[Records — start]

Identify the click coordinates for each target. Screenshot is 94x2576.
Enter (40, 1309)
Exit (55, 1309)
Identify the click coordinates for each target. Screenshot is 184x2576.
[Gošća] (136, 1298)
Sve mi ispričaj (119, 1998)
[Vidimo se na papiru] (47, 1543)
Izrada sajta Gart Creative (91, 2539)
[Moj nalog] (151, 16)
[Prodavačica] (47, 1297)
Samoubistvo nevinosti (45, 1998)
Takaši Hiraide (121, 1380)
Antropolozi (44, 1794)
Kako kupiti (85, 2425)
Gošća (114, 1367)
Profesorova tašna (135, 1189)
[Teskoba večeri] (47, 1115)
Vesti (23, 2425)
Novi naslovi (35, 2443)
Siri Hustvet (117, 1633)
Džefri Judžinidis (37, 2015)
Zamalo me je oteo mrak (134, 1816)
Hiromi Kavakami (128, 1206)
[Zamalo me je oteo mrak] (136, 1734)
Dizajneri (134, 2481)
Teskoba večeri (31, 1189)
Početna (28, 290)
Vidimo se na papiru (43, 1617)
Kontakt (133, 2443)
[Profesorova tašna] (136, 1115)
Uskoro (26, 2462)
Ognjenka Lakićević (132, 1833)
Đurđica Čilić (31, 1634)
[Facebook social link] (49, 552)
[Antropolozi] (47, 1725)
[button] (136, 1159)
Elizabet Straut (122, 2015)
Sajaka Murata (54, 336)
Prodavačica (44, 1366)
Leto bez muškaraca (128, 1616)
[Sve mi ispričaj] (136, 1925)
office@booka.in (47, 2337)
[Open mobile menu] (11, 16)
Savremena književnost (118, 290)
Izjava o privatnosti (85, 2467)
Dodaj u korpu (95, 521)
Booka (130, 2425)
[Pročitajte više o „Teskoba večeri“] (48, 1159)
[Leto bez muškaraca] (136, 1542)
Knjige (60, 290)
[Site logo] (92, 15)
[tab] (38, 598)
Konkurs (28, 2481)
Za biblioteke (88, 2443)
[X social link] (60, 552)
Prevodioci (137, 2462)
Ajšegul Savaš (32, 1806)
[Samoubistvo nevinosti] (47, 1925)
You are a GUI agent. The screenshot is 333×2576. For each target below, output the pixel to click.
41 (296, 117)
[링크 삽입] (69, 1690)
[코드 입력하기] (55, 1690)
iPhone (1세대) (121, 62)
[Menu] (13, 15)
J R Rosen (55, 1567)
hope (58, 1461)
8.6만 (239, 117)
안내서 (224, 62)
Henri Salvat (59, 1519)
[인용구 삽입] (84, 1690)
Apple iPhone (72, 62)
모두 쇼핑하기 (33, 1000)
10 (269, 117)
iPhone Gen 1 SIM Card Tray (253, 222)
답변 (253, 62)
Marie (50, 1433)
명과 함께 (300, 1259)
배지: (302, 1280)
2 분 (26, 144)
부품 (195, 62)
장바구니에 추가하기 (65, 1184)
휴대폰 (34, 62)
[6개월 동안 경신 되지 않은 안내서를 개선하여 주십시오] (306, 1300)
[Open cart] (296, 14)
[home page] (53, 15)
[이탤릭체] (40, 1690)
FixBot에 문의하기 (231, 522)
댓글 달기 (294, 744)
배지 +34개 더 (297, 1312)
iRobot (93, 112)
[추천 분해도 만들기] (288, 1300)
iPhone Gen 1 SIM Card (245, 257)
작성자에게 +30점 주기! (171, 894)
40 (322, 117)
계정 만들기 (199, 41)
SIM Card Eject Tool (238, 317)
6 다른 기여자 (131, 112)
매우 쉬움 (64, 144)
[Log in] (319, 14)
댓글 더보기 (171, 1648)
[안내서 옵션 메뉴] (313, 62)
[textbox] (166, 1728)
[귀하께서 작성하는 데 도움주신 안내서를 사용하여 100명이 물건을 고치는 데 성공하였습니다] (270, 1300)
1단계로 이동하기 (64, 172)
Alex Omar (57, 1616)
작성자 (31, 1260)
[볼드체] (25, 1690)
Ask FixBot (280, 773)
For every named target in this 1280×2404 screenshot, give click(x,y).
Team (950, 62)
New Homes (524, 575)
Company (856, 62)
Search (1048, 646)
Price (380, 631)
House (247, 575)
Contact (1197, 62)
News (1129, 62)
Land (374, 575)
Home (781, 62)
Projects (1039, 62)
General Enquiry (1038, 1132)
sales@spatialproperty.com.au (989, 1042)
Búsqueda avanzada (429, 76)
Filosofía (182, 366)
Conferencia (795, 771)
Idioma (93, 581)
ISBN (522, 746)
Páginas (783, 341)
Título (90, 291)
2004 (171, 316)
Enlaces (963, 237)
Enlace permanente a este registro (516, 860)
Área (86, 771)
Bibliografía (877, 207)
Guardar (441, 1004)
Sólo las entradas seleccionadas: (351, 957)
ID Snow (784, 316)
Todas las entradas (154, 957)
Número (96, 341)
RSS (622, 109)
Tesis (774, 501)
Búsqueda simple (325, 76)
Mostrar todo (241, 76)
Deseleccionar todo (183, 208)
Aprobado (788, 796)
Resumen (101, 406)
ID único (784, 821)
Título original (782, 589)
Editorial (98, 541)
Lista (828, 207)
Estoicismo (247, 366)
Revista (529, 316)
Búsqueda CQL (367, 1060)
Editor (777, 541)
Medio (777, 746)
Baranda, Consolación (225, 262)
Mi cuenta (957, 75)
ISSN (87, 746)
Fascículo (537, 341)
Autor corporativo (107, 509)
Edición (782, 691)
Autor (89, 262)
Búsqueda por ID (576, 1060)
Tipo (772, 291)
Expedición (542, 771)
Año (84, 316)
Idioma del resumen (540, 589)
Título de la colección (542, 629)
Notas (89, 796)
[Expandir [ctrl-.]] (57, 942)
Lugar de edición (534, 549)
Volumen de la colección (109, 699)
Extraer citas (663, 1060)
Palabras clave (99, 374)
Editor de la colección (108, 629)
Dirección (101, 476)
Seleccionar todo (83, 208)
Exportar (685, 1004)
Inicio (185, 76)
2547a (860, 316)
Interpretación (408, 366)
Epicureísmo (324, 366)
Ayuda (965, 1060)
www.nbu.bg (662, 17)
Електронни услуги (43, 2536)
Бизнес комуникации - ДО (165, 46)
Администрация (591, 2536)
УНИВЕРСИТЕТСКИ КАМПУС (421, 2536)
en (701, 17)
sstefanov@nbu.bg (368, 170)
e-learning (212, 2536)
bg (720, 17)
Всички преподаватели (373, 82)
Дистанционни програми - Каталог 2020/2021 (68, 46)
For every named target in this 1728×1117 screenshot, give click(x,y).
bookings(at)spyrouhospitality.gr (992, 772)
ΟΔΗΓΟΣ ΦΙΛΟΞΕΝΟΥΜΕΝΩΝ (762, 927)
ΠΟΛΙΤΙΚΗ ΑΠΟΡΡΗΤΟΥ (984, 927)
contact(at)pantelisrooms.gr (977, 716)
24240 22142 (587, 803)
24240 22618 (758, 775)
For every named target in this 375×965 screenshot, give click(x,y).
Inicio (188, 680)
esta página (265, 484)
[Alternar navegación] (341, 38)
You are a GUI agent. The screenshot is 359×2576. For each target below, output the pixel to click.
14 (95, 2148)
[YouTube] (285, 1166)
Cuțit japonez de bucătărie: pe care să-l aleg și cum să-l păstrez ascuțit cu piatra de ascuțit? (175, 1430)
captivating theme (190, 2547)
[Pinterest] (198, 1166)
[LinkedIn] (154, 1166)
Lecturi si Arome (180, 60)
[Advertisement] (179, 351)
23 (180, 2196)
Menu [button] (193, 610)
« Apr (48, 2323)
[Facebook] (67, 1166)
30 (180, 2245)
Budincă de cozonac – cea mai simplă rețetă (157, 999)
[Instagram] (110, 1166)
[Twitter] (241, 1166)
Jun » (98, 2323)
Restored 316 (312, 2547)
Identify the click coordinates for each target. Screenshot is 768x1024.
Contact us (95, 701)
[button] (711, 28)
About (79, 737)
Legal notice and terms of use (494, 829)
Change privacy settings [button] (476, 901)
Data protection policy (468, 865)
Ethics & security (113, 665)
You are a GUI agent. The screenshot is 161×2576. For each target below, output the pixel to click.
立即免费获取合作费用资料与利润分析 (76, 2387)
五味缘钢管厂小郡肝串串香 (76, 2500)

[Records — finish]

=== About this exercise ===
Precisely reproduce the lines of the entries, beginning at the first and ending at the one containing "Početna (28, 290)". Add nothing.

=== Finished exercise ===
Identify the click coordinates for each target. Screenshot is 94x2576.
Enter (40, 1309)
Exit (55, 1309)
Identify the click coordinates for each target. Screenshot is 184x2576.
[Gošća] (136, 1298)
Sve mi ispričaj (119, 1998)
[Vidimo se na papiru] (47, 1543)
Izrada sajta Gart Creative (91, 2539)
[Moj nalog] (151, 16)
[Prodavačica] (47, 1297)
Samoubistvo nevinosti (45, 1998)
Takaši Hiraide (121, 1380)
Antropolozi (44, 1794)
Kako kupiti (85, 2425)
Gošća (114, 1367)
Profesorova tašna (135, 1189)
[Teskoba večeri] (47, 1115)
Vesti (23, 2425)
Novi naslovi (35, 2443)
Siri Hustvet (117, 1633)
Džefri Judžinidis (37, 2015)
Zamalo me je oteo mrak (134, 1816)
Hiromi Kavakami (128, 1206)
[Zamalo me je oteo mrak] (136, 1734)
Dizajneri (134, 2481)
Teskoba večeri (31, 1189)
Početna (28, 290)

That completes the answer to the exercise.